Last time I logged into MySpace, I was in Chile. At the time it started displaying the site in Spanish. I figured that would change once I was back in the States, but nope — apparently now I'm part of MySpace Latino. I even get my friend requests from bogus hot chicks sent to me in Spanish.
In other news, the World Series is coming to my neighborhood next weekend. People here in Denver aren't used to caring about the Rockies, but man, do they ever care now. The Boys in Purple are on everyone's lips these days. Gerald had the idea that we should rent out our apartment for the weekend — apparently places are renting on Cragslist for exorbitant amounts, starting around $500 a night. It's not a bad idea... all that remains to be seen is whether the Rox will be playing against the Indians or Red Sox. I'll be watching Game Six tonight with fingers crossed and breath bated.
Saturday, October 20, 2007
Monday, October 08, 2007
Yesterday Elitsa and I were privileged to witness the premiere rivalry in Argentine soccer: El Superclásico, River vs. Boca. These two teams' fans make a Yankees-Red Sox game look like a cuddle party.
Held at River's home field, El Monumental, the game attracted a sold-out crowd of about 40,000 River supporters and 3,000 Boca fans — along with about 1,100 police officers and national guard troops, according to the newspaper Clarín.
Within 10 blocks of the stadium, the police presence was hard to miss. Everywhere cops in riot gear, with batons and tear-gas guns, lurked on streetcorners imposingly maintaining order. In particular the roughneck Boca fans from the other, "bad" side of town were eyed suspiciously by the cops, and if one of them stepped out of line he would be roughly corralled back into place.
Not being a huge fútbol fan, and I have to admit that the game itself felt a little underwhelming. Two goals and maybe two excitingly close shots in ninety minutes of playing time is not my idea of excitement. But it was hard not to get caught up in the enthusiasm of the crowd. Almost everyone was wearing the team colors of red and white, although we passed through a fiercely partisan crowd of blue and yellow Boca fans outside the stadium. (The rivalry between the fans is so intense that the Boca fans have to enter through a special corridor to the stadium, sit in their own isolated section guarded by hundreds of police, and after the game ends, the River fans cannot leave the stadium until all the Boca fans have been first escorted out to practically the next zip code.) When River, who had been considered the underdog, scored each of its goals, everyone around me from a 10-year-old to a chain-smoking old man offered me jubilant hugs. In between goals (what I would consider the boring part), the fans sang loud, amusing songs that everyone knew the words to except us. And anytime a referee, a River player, or (especially) a Boca player did something unpopular, fans young and old unleashed a torrent of puta! this and tu madre that. It was all gloriously uncivil.

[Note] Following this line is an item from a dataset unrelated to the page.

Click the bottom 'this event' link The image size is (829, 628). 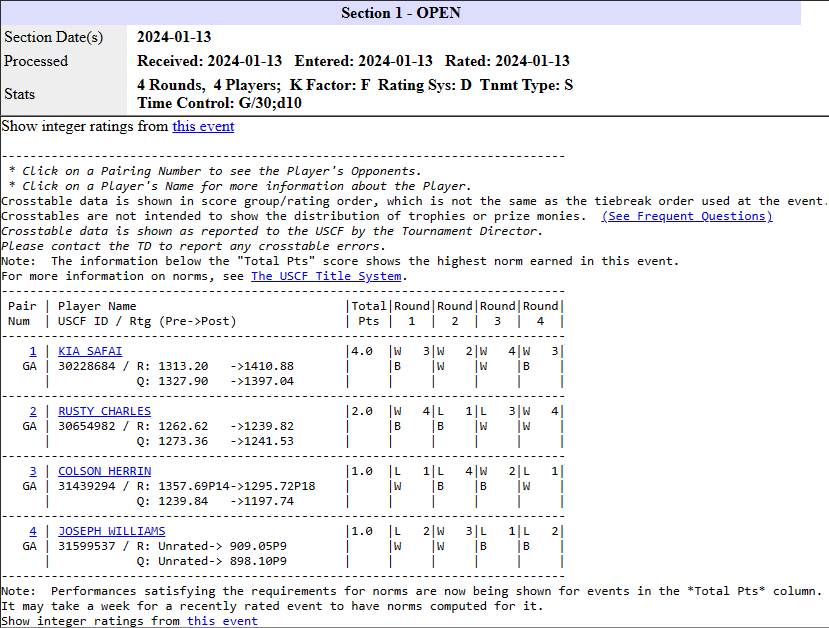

I have a bit of a cold and a headache and don't feel like writing much more, but here are some photos of the whole affair.
The Boca section:
Various River fans:
Elitsa outside the stadium:
Friday, October 05, 2007
After some drunkenness on Wednesday night and hungover-ness on Thursday morning in Santiago, Elitsa and I hopped a short flight over the Andes to Bariloche, Argentina, and then took and then a really awesome train ride across Argentina. It took like 17 hours but itwas really fun, like a hotel on wheels. We had a sleeping car and an awesome attendant named Lucas who brought us vino and cerveza. We had AC power to watch DVDs and a dining car to eat meals. Now we're in the internet cafe upstairs from the bus station in the town of Viedma (wi-fi! amazing!), on the Rio Negro. We have 14 hours to kill until our bus to Buenos Aires, so we're hoping we find something fun to do in this podunk town.